Many Asian American students at UMass Lowell come from Southeast Asian refugee families who lost everything during the Khmer Rouge regime in Cambodia, the Vietnam War or the CIA’s secret war in Laos, including family members, land, possessions, livelihoods and years of schooling, said Uy, who was born in Laos. Other South Asian and East Asian American students tend to come from middle-class and wealthy communities.
Lowell has the second largest population of Cambodian Americans in the U.S., as well as significant numbers of Vietnamese, Hmong and Lao refugees and more recent refugees from Myanmar. Uy said these refugee families have suffered serious trauma, which affects their children in multiple ways.
She said Asian Americans overall have a reputation as an academically and financially successful “model minority.” Uy said this is largely because data on Southeast Asians is combined with data on ethnic East Asians (including China, Taiwan, Japan and Korea) and South Asians (including India, Pakistan, Nepal and Bangladesh).
“It makes it look like we’re all doing well and don’t need help, but that’s not true,” Uy said. “Southeast Asian students need more personal care and attention due to their families’ lack of familiarity with the educational system. They often don’t have mentors who look like them and speak their (home) languages, and they are financially disadvantaged.”
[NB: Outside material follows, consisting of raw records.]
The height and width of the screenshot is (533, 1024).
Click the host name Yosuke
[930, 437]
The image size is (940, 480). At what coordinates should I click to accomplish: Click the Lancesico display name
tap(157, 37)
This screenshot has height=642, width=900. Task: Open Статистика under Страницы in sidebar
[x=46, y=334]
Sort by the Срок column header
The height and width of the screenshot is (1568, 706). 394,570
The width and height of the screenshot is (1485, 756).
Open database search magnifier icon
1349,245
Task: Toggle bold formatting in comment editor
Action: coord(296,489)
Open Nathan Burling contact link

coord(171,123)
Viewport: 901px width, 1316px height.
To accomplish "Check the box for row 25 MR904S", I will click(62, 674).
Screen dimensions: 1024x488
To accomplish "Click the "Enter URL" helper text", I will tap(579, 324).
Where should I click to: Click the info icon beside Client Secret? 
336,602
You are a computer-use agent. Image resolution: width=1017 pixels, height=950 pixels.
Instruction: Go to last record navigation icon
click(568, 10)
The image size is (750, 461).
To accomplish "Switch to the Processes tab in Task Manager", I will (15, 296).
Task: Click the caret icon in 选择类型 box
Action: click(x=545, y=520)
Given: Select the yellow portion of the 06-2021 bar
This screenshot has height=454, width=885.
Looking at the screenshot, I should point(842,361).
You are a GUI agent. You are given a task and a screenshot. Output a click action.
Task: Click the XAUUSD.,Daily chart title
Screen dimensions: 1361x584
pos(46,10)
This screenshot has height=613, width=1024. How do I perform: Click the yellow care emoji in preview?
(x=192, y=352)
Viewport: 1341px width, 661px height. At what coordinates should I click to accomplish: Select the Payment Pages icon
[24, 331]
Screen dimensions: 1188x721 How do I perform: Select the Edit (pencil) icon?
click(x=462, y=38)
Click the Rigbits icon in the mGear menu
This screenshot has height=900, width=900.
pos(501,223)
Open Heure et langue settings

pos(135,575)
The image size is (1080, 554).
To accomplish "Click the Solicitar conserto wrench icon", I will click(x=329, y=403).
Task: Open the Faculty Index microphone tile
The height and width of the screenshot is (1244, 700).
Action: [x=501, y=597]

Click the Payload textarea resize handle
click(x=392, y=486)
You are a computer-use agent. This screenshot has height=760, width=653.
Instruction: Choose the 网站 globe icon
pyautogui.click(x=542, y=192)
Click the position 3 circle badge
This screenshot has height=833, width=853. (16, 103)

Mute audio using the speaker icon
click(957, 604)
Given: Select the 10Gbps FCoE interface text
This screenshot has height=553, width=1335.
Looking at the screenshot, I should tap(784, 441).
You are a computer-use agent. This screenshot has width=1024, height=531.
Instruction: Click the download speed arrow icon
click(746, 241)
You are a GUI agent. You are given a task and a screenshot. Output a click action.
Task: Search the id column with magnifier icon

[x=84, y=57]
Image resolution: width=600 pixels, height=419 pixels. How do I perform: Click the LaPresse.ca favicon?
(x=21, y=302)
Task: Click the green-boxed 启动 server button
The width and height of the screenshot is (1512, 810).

AACEE will build upon the programs in the Center for Asian American Studies and the Office of Multicultural Affairs, and will partner with community organizations to help bridge language and cultural gaps with families, Kim said. The new center also will create mentoring programs and opportunities, drawing on successful Asian American alumni and community members to serve as role models for students.
Of the grant money, $10,000 each year for five years, which UMass Lowell must match through donations, will be used to establish an endowment for scholarships for Southeast Asian American students. Uy and the new AACEE project director will also provide cultural competency training for faculty and staff.
“We see this initiative as integral to the university’s Diversity, Equity and Inclusion Action Plan,” Kim said. “UMass Lowell has been building and will continue to build programs to equip all our students to succeed.”
“If your high school doesn’t prepare you and your family doesn’t support you, and now you’re at a school where you don’t have anyone who knows your name or your story, one bad bump in the road can cause you to leave college,” Uy says. “With our center, we hope they will see a familiar face and find the support they need.”